*The records*:
::::

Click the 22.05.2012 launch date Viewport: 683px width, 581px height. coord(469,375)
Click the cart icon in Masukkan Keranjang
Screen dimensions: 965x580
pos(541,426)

::::

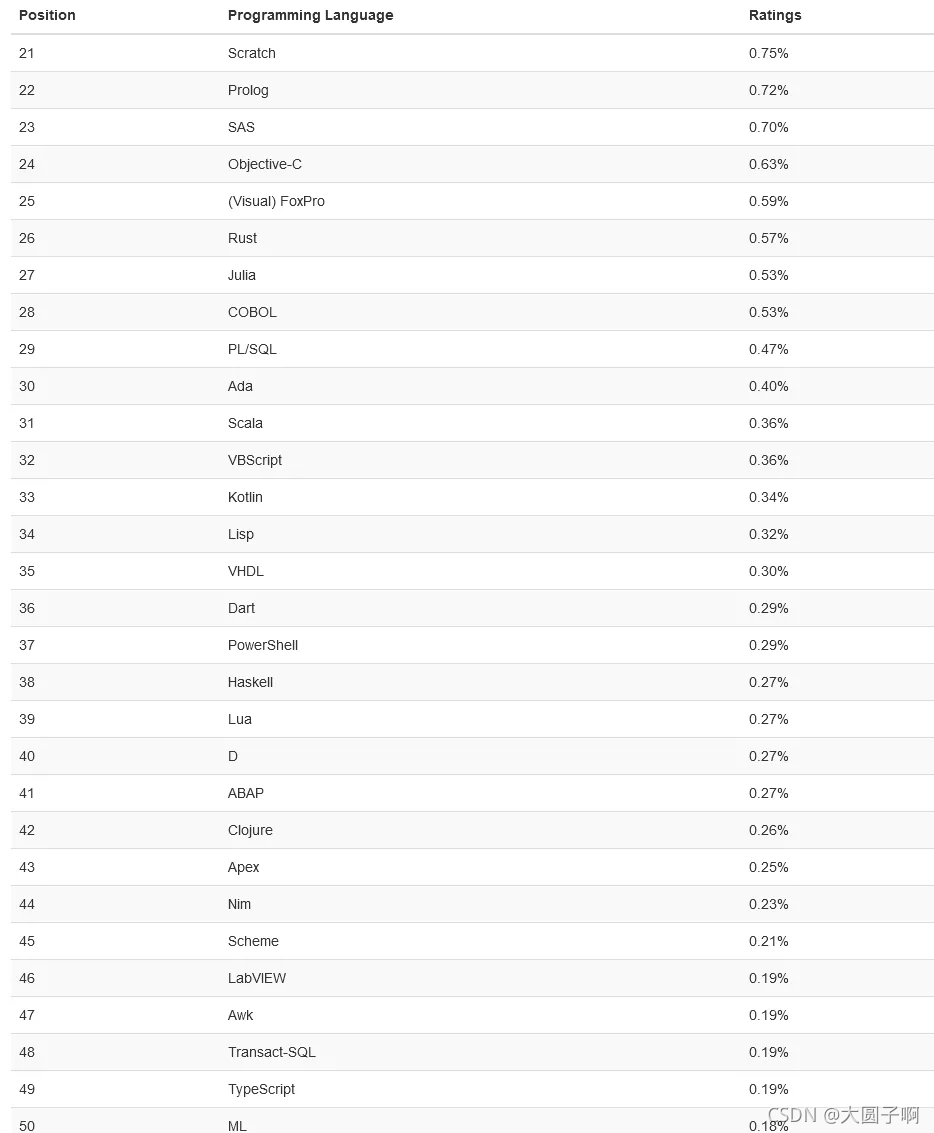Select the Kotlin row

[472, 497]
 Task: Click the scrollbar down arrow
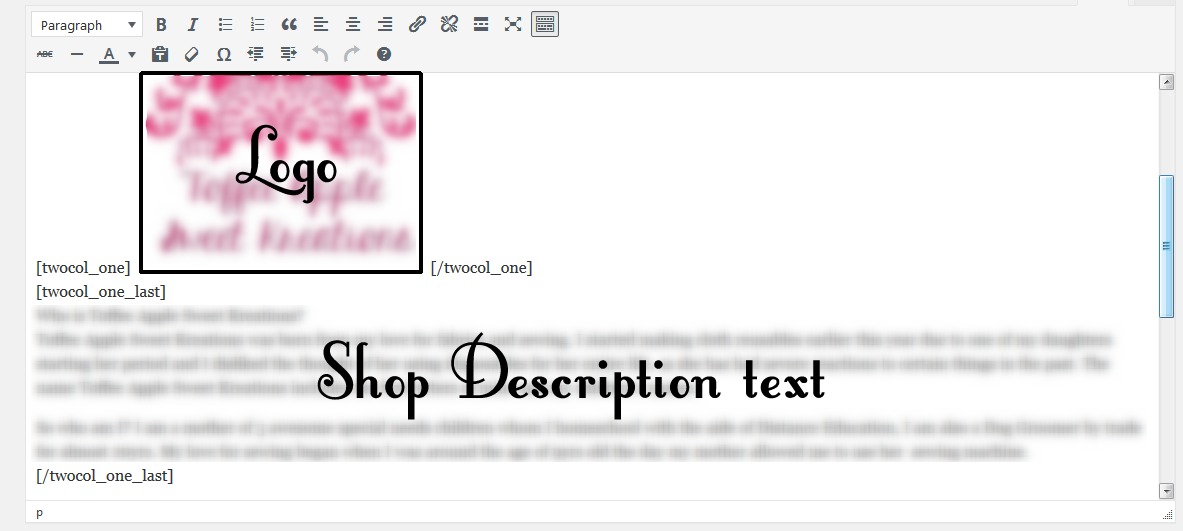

::::

Show all lines from the data that contain "Click".

*Answer below*:
Click the 22.05.2012 launch date Viewport: 683px width, 581px height. coord(469,375)
Click the cart icon in Masukkan Keranjang
 Task: Click the scrollbar down arrow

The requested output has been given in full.